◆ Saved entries

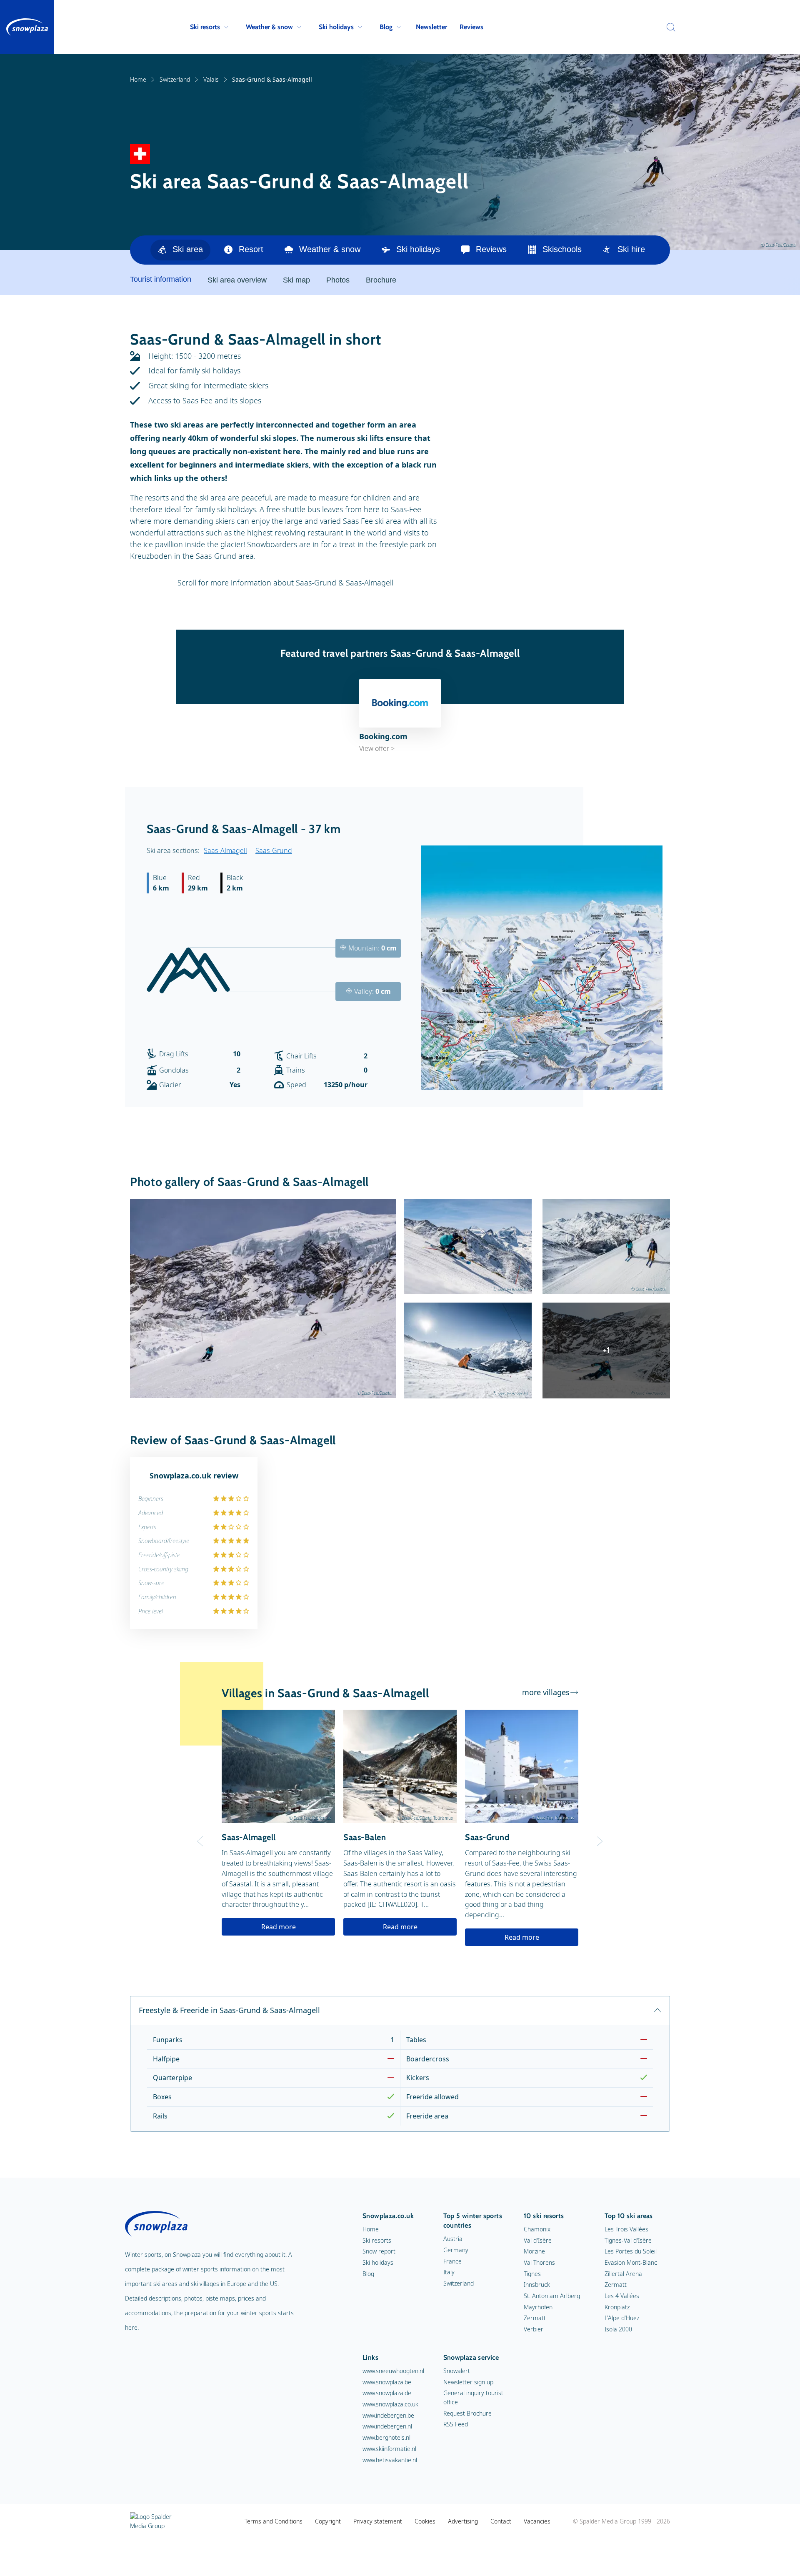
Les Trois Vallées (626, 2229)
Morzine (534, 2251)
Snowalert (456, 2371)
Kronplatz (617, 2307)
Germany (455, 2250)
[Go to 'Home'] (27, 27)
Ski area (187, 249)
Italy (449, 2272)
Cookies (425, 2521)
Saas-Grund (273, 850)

◆ What you are asked to do
From the first line to the last, write out the data exactly, omitting any pictures.

◆ Result of this exercise
Les Trois Vallées (626, 2229)
Morzine (534, 2251)
Snowalert (456, 2371)
Kronplatz (617, 2307)
Germany (455, 2250)
[Go to 'Home'] (27, 27)
Ski area (187, 249)
Italy (449, 2272)
Cookies (425, 2521)
Saas-Grund (273, 850)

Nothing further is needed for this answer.